Below are some records; state how many of their lines contain the word "value", and add nothing.

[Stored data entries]
•••

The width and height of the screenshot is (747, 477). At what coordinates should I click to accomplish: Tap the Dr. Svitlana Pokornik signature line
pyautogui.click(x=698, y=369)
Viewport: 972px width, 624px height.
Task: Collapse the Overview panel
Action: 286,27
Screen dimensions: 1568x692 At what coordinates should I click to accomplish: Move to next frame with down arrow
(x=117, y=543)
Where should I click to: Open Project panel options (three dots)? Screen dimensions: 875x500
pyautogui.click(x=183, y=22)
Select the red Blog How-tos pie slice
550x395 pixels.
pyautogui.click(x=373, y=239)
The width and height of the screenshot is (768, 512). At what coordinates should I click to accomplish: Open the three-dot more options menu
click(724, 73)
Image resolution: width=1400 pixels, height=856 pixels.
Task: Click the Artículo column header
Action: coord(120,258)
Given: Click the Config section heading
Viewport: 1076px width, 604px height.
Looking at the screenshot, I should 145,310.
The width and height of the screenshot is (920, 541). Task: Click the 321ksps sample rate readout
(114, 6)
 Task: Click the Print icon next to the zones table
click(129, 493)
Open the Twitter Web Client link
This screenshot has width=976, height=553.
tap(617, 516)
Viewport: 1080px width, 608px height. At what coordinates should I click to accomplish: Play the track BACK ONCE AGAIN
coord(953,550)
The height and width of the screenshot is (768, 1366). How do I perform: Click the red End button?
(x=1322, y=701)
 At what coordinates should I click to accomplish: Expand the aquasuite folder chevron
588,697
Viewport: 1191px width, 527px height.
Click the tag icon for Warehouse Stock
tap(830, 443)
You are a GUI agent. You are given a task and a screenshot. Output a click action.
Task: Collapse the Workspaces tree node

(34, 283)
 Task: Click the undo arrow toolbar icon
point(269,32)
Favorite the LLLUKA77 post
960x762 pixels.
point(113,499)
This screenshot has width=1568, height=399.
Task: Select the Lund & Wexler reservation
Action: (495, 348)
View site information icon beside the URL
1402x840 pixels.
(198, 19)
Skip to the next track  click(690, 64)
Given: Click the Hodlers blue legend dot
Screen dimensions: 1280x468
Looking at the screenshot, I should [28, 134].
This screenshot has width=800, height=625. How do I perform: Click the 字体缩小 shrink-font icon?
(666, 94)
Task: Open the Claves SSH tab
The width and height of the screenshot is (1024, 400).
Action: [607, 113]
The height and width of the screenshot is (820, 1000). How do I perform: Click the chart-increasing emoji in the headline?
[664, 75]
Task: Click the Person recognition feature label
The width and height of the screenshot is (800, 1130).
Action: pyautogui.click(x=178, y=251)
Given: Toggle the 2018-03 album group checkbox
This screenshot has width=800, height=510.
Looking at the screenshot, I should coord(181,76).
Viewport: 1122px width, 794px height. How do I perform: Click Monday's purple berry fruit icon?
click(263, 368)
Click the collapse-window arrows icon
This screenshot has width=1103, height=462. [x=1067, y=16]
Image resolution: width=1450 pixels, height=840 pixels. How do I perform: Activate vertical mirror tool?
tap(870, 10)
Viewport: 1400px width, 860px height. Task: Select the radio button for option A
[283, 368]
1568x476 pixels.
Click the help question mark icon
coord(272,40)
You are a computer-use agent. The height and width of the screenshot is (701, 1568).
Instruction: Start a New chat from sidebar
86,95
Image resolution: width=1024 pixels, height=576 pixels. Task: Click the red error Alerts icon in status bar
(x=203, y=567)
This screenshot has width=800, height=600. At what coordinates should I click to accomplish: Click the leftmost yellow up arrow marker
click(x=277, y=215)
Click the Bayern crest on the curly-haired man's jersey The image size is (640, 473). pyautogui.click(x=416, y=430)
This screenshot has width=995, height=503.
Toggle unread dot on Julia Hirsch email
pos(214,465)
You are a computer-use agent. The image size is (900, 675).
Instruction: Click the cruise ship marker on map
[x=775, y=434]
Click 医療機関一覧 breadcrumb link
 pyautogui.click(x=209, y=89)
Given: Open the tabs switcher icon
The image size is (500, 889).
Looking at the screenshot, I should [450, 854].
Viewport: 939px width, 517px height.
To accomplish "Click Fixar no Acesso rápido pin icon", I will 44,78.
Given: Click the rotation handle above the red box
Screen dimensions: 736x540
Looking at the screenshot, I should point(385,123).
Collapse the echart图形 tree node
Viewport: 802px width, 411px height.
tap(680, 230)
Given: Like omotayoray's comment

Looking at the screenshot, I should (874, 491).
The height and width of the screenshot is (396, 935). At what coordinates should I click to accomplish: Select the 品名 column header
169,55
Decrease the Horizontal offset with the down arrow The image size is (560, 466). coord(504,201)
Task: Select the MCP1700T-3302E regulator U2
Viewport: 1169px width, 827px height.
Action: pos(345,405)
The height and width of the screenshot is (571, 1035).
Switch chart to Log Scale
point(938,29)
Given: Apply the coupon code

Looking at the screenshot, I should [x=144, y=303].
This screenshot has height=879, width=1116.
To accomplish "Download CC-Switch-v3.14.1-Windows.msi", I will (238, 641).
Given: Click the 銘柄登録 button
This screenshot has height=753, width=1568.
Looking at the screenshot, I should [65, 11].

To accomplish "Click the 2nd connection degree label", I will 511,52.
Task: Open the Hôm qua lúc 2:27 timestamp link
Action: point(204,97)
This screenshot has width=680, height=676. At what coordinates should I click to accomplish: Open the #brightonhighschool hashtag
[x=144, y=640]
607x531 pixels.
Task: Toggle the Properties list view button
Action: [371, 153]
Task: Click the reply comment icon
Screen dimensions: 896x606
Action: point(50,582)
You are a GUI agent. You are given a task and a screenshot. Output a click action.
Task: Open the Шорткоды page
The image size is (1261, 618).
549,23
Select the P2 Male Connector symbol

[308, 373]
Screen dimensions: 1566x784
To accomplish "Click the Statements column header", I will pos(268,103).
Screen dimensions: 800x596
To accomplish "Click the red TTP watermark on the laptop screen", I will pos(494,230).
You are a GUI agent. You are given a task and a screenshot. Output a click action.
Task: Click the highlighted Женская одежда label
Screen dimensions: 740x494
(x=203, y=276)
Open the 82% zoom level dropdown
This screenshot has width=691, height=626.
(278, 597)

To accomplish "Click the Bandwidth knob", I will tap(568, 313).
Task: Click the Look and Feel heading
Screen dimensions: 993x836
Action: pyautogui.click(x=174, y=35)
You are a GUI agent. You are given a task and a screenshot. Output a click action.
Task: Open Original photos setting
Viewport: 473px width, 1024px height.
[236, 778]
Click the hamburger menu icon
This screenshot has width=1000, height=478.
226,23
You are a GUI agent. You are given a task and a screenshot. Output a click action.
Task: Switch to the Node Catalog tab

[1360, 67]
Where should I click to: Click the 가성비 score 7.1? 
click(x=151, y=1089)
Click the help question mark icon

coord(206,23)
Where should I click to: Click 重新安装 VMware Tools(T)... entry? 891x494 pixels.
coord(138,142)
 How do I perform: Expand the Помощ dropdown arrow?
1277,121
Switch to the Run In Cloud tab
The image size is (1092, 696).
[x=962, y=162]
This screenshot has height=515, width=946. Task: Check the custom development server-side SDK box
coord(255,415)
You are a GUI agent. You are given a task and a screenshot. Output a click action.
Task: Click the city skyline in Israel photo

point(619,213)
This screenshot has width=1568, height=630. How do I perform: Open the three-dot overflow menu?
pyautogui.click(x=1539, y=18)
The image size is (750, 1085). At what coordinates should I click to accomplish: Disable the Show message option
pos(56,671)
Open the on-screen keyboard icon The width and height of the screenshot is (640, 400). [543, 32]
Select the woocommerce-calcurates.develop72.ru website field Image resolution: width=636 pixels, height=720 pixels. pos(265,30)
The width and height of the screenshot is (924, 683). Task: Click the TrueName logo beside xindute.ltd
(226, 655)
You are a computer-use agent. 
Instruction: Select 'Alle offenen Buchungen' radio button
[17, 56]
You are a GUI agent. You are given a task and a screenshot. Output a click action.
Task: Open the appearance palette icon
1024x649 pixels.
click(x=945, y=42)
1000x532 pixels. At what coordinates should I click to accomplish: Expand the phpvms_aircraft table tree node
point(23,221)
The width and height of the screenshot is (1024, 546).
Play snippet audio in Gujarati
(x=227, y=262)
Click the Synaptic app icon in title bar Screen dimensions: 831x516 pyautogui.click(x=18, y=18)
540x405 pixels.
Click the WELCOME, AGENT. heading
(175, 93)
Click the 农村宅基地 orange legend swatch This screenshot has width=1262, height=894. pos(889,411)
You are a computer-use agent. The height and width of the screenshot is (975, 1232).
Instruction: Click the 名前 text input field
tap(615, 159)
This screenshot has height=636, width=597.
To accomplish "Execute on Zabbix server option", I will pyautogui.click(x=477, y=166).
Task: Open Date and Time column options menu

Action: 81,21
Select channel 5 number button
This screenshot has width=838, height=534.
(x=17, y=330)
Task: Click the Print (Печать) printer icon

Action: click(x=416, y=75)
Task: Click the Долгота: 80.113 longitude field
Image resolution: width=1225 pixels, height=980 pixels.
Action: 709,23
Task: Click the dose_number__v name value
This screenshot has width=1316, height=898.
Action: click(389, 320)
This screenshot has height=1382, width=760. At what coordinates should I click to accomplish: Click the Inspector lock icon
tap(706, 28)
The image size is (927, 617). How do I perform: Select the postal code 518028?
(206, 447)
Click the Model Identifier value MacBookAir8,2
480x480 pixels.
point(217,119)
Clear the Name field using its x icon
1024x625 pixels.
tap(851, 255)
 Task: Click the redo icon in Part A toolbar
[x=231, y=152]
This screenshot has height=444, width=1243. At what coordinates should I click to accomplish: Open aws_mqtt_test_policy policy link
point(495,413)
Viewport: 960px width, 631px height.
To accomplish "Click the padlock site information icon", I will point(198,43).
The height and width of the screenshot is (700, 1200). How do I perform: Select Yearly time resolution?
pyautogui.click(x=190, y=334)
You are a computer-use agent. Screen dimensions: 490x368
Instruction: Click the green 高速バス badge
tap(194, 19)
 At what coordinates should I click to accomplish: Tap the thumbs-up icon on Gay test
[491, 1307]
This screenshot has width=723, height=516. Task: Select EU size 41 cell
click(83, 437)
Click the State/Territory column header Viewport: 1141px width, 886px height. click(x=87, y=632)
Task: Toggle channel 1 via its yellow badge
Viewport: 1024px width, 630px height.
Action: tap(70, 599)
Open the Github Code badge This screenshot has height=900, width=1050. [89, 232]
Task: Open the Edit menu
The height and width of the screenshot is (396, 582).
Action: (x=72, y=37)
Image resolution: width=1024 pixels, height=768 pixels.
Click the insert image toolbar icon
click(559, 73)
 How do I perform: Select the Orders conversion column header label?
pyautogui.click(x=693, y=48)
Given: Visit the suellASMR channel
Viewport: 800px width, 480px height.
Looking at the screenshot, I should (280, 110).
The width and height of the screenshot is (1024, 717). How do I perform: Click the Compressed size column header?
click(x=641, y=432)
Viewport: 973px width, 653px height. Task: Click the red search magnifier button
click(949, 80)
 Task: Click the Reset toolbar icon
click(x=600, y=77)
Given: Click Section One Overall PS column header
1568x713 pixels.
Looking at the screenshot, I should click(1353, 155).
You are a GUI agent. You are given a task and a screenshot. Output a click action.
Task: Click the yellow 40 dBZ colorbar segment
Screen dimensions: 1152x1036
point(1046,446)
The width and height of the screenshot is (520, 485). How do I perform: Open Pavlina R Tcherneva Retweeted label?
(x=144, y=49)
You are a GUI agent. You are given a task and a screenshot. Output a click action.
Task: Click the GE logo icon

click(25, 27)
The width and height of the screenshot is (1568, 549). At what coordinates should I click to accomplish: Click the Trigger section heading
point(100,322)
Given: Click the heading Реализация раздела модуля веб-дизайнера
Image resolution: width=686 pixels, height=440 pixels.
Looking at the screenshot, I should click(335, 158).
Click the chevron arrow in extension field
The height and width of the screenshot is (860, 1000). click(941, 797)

•••

> _Written answer_: 2